Things had gone awry the moment she stepped into that kitchen.

Leo sat up in bed, leaning back against her pillows. Around midnight, she’d tried to occupy her mind with another book, but the distraction hadn’t been successful. Time and again, her thoughts returned to Jasper, spinning her away from the wash basin and standing so close that she could see his carotid artery beating in his throat. She’d noted the warmth of his body, the scent of something earthy and masculine. It was only when his thumbs began to massage the cups of her palms that she realized she’d stopped breathing.
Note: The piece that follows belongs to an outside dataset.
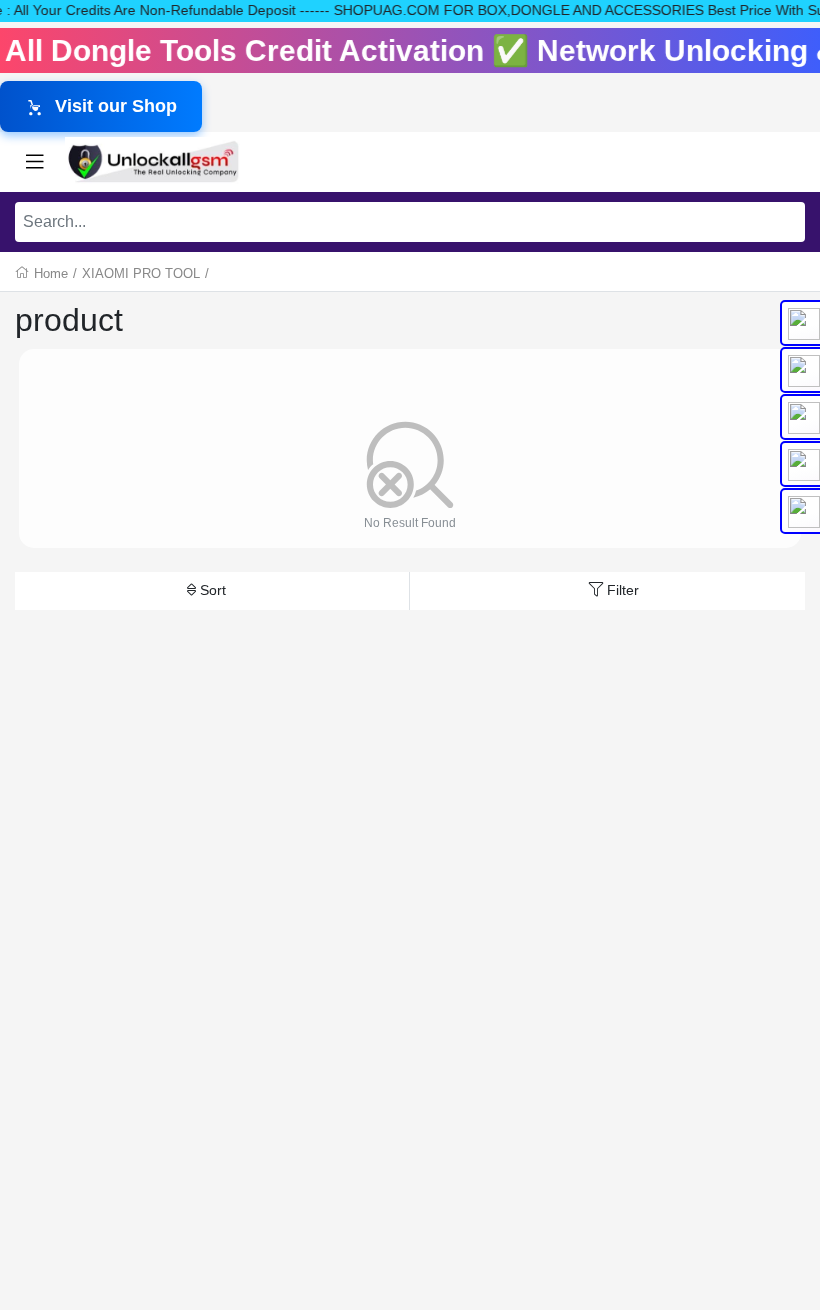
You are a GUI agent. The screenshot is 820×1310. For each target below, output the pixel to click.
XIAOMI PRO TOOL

Leo pushed off the blanket, no longer chilled despite the lack of heat in her room. The stoneware hot-water bottle under her bed coverings, which warmed her when first climbing under the covers each night, had long since gone cold. She pressed a hand to her forehead. She wasn’t feverish. No, she was just being ridiculous with these thoughts of Jasper. It was all due to the tumultuous events of the day; she was certain of it. That, andhaving entered the kitchen at Charles Street to find him bare-chested—a second time in one day at that.
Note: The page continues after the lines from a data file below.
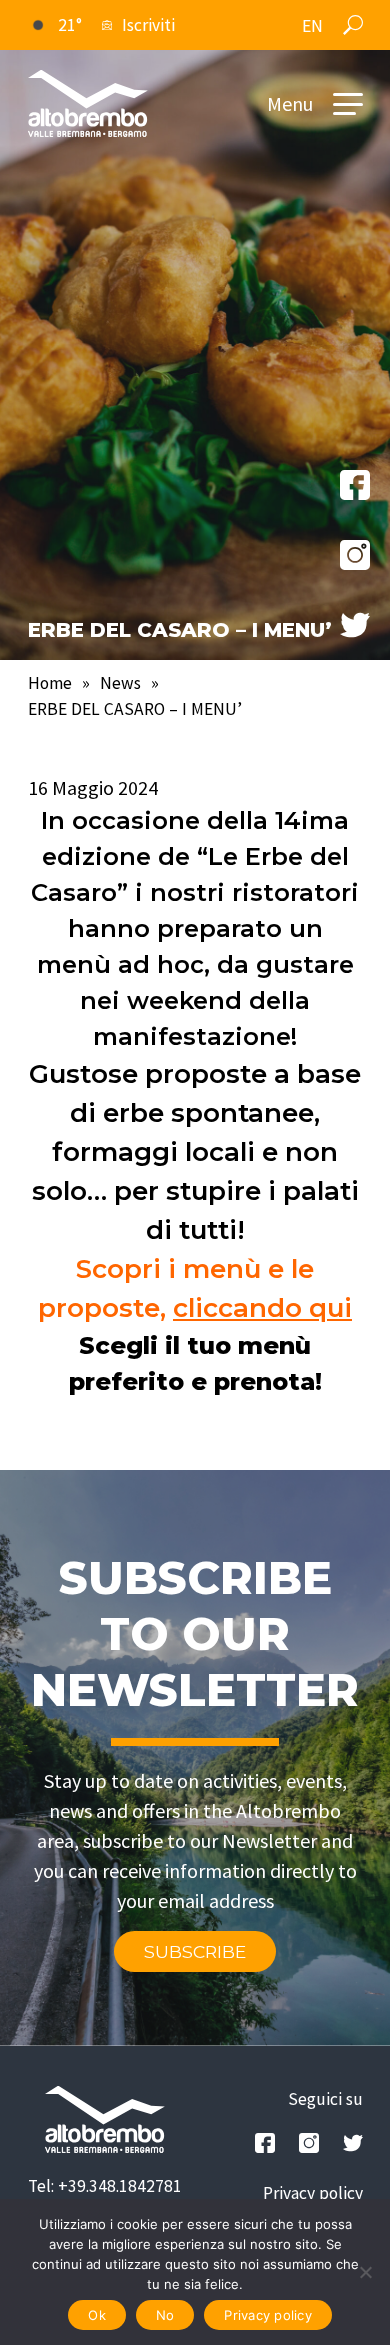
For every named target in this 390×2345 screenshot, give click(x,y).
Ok (97, 2315)
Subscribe (195, 1951)
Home (50, 683)
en (312, 26)
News (120, 683)
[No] (365, 2272)
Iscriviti (148, 25)
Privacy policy (313, 2193)
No (165, 2315)
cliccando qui (262, 1308)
He’d hurried to put on his shirt, though doing so must have irritated the gash along his back and shoulder. However, Leo’s memory would not allow her the grace to forget the image of him, even as briefly as she’d seen it. No, her cursed brain would store it forever with fastidious detail. Details she should not be cataloguing again and again in her mind, as if she were writing a damnable coroner’s report. Specifically, Jasper’s broad shoulders, the lines of definition along his abdomen and forearms, both of which were more muscular than she’d even thought to imagine, and a dusting of golden-brown hair just beneath his navel. A small, horizontal scar on his right shoulder from the shallow swipe of Sir Nathaniel’s sword in January; three moles scattered like a constellation of stars on his left shoulder; and a larger scar in the shape of an arch over his left pectoral.

Leo closed her eyes. All night, she’d been restless, unable to stop raising the image of Jasper’s bare torso. Both viewings of it had startled her to the point of distraction. Now, however, she had the time and privacy to study it for more minutiae.

Every additional exploration ended with that arched scar over his pectoral.